Problem to work on
Print each record below exactly as it appears.

Dataset

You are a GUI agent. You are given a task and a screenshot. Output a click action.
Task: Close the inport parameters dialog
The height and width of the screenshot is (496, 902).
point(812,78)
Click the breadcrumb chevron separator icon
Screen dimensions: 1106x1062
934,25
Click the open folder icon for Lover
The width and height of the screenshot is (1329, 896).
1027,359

Task response
You are a GUI agent. You are given a task and a screenshot. Output a click action.
Task: Close the inport parameters dialog
The height and width of the screenshot is (496, 902).
point(812,78)
Click the breadcrumb chevron separator icon
Screen dimensions: 1106x1062
934,25
Click the open folder icon for Lover
The width and height of the screenshot is (1329, 896).
1027,359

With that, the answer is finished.